What were the steps that brought you to Italy?

Like many people, I moved to Milan for love. Two years ago I met a good Italian guy in a Moscow bar, for a year we were separated seeing each other for 3-4 days every month and I finally made the decision to leave my life there and come here. It wasn’t easy, but in the end, everything went well. I write this already in the role of happy wife!

When did you start studying Italian and how?

I started studying Italian already 2 years ago, when I was still living in Moscow. Basically after meeting my future husband. I wanted to speak his language instead of always using English.

What documents are needed to live and study in Italy?

Being Russian, I had to prepare a lot of different documents, including certainly the bank statement, the contract with the school and the lease in Italy.

What was your level of Italian when you arrived? Did you have difficulty initially?

Yes, of course, at first I seemed to understand nothing, but slowly I learned it. Also because at ELLCI the teachers are all native speakers and speak only Italian, so you have the opportunity to also learn the right pronunciation and dialect.

How has your life changed in Milan compared to your country of origin?

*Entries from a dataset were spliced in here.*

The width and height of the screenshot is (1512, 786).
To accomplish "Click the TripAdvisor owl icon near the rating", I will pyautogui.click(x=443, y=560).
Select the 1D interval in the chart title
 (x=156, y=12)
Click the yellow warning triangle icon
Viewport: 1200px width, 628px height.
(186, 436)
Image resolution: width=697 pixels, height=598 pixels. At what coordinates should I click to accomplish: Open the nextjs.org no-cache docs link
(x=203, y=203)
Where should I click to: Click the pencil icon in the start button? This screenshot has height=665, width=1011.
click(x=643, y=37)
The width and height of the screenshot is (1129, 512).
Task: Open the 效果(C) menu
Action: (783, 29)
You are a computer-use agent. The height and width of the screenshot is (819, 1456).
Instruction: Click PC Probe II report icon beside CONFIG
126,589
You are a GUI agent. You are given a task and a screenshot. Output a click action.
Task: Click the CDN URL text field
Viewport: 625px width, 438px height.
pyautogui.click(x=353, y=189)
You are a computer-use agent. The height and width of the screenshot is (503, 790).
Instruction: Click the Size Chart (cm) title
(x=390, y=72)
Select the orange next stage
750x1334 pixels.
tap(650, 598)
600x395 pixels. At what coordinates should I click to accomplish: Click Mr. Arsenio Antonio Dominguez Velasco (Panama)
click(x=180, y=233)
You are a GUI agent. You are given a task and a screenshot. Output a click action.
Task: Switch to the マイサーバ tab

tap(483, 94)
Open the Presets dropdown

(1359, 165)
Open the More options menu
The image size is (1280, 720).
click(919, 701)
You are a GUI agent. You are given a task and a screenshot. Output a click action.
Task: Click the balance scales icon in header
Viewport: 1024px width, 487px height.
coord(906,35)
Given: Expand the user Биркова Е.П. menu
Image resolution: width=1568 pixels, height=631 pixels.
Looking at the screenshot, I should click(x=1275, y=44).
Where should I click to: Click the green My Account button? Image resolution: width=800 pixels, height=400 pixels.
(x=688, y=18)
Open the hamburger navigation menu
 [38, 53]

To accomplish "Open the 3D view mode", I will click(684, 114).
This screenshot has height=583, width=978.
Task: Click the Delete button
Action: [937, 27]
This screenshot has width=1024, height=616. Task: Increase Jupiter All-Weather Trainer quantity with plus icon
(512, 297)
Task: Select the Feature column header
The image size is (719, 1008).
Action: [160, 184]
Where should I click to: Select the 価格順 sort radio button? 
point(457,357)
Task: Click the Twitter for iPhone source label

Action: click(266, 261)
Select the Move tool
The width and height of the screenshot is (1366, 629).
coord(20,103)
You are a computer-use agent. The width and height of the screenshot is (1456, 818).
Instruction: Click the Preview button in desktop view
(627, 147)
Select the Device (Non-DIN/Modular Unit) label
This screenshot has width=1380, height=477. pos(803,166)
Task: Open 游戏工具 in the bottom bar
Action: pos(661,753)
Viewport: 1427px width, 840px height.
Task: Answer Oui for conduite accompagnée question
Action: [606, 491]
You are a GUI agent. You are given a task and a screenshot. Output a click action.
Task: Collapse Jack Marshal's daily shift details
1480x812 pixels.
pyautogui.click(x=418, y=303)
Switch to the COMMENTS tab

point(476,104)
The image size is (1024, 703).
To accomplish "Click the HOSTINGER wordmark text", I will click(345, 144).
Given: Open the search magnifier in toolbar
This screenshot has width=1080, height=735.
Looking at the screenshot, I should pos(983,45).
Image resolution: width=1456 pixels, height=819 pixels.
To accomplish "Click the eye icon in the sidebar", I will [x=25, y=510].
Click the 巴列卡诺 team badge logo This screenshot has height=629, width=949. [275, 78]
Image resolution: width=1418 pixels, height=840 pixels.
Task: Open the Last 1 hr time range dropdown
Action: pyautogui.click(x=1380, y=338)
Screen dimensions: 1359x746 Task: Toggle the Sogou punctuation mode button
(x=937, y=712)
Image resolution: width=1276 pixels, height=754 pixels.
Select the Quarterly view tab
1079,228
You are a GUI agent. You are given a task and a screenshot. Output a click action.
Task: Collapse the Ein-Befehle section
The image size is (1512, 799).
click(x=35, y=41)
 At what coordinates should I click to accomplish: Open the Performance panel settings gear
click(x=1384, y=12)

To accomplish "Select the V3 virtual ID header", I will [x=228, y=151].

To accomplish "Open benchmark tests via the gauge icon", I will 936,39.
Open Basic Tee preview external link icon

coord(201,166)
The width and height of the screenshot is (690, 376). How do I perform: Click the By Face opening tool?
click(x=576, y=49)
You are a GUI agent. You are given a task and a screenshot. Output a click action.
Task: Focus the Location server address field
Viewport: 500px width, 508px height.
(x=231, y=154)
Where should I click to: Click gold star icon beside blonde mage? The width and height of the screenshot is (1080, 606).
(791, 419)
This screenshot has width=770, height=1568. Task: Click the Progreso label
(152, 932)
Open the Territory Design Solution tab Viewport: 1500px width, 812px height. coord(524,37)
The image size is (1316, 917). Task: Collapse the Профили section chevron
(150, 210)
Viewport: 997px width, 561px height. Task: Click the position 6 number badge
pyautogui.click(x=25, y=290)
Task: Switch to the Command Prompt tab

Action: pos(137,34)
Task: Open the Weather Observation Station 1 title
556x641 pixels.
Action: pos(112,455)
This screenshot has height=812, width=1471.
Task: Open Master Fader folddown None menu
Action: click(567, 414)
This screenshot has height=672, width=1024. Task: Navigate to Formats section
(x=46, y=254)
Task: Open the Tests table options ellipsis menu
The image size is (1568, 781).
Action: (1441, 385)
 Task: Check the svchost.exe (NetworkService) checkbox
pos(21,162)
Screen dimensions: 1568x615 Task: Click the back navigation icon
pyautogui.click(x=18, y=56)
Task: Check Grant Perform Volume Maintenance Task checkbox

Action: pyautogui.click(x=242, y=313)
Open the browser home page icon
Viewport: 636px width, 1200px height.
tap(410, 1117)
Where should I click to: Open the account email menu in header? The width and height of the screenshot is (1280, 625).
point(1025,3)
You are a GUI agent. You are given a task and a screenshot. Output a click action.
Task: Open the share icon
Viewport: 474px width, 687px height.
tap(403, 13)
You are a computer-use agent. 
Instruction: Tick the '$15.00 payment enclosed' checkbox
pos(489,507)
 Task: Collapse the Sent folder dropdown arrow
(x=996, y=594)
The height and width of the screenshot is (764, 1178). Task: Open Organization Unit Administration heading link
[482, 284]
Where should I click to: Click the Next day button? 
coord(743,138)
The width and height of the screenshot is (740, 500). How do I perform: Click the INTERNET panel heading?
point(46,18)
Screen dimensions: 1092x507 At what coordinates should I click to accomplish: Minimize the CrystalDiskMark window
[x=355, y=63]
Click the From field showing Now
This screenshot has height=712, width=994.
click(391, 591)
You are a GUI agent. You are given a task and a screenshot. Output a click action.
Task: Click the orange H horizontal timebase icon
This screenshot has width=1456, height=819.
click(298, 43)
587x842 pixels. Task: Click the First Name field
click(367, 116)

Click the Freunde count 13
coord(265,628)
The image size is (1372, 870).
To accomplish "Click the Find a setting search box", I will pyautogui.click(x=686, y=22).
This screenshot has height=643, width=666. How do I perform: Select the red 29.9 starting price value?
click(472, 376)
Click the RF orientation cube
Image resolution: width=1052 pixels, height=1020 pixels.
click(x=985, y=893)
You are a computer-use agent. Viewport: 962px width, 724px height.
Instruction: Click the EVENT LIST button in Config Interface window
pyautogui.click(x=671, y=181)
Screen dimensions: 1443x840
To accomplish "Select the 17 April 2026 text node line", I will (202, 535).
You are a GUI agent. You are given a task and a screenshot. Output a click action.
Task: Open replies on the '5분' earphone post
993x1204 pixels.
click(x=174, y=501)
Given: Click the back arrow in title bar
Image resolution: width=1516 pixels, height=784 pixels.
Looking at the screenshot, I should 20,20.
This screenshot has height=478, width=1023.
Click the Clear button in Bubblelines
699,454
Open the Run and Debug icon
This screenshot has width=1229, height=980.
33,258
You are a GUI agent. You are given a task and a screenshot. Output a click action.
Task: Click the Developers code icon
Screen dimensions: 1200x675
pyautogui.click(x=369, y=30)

It took some time to get used to. At first I was afraid of everything, but then everything returns to normal. Now my life is certainly much quieter, I don’t have to run to work every morning, I use transport less, etc.

Do you have plans for the future? Will you stay in Milan?

Sure, I’ll stay here and probably work online.

One thing you like about living in Italy and one thing you don’t like.

I like food, habits, landscapes, but what really bothers me are the continuous train strikes.

What would you recommend to those who are starting to study Italian and dream of living in Italy?

I would advise these people to start reading books, see Italian films with subtitles and also listen to Italian music.